▸ TASK DETAILS
Produce a verbatim transcription of the records below, beginning at the line containing "Open the Accounts icon" and ending at the final line; include only those lines.

'''

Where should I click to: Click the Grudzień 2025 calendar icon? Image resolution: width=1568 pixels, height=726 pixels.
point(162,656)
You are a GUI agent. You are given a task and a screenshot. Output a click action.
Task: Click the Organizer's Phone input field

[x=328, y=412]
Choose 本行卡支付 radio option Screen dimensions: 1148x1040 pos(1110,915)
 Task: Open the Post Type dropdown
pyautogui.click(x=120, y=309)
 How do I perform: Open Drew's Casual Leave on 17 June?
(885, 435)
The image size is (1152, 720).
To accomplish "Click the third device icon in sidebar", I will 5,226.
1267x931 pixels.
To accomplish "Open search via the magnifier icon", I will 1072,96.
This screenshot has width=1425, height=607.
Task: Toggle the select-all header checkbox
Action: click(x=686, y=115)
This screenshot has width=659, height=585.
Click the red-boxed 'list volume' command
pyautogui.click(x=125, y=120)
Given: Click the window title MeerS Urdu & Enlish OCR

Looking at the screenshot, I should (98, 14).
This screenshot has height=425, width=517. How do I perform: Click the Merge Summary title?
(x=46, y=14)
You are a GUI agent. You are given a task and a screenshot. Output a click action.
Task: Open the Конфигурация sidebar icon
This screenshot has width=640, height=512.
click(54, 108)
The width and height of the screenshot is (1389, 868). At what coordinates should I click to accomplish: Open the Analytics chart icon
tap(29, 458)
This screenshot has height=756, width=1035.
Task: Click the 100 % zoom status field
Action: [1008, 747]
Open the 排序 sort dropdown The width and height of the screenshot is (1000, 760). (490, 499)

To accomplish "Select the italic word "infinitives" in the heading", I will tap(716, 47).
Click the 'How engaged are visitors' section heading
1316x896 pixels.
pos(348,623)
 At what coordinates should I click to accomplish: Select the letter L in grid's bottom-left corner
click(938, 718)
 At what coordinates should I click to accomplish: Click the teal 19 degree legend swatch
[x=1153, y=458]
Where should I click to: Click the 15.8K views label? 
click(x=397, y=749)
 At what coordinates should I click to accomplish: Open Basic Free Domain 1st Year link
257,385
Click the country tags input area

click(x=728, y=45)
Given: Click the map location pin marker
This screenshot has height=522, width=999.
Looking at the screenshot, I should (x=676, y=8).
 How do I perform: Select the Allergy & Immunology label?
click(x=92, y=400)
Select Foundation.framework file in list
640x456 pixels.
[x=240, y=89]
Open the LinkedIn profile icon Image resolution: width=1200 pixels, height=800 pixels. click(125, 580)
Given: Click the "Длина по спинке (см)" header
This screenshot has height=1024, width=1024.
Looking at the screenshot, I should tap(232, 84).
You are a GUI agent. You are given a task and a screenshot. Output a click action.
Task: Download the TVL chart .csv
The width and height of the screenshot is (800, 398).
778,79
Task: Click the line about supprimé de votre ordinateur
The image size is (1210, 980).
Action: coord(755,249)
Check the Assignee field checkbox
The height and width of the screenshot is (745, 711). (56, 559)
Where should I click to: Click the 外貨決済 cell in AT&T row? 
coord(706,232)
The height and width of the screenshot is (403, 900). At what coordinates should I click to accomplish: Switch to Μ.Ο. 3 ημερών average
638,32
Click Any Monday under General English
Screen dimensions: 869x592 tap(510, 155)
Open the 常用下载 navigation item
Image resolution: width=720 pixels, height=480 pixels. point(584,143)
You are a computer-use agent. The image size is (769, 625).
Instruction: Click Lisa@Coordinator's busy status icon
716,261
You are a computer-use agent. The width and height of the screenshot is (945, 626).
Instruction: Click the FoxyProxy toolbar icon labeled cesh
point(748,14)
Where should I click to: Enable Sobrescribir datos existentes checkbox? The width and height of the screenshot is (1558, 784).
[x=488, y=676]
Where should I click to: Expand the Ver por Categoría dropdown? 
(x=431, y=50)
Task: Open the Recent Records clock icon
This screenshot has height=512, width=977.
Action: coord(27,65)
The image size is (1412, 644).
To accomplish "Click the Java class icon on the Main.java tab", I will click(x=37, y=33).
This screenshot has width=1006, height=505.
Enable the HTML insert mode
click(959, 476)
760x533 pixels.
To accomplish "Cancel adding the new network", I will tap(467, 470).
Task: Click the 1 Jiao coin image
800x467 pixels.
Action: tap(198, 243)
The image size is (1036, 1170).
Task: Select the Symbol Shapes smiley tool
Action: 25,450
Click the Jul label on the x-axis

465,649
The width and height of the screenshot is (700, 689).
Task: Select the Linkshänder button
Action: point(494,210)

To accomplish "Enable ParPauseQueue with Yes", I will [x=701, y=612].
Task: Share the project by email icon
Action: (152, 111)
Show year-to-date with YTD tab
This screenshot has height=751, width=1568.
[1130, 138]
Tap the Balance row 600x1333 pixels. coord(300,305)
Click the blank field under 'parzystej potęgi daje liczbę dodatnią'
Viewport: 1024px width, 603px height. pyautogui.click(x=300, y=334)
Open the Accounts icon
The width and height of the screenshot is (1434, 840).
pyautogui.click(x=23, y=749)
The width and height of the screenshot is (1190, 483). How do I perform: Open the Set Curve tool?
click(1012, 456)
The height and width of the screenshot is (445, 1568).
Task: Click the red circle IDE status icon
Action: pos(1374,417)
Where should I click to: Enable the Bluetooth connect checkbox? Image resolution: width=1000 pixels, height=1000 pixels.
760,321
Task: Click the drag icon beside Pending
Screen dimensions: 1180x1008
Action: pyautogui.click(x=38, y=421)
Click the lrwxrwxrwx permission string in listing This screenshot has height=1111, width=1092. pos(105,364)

'''

▸ RESULT FOR THIS EXERCISE
Open the Accounts icon
The width and height of the screenshot is (1434, 840).
pyautogui.click(x=23, y=749)
The width and height of the screenshot is (1190, 483). How do I perform: Open the Set Curve tool?
click(1012, 456)
The height and width of the screenshot is (445, 1568).
Task: Click the red circle IDE status icon
Action: pos(1374,417)
Where should I click to: Enable the Bluetooth connect checkbox? Image resolution: width=1000 pixels, height=1000 pixels.
760,321
Task: Click the drag icon beside Pending
Screen dimensions: 1180x1008
Action: pyautogui.click(x=38, y=421)
Click the lrwxrwxrwx permission string in listing This screenshot has height=1111, width=1092. pos(105,364)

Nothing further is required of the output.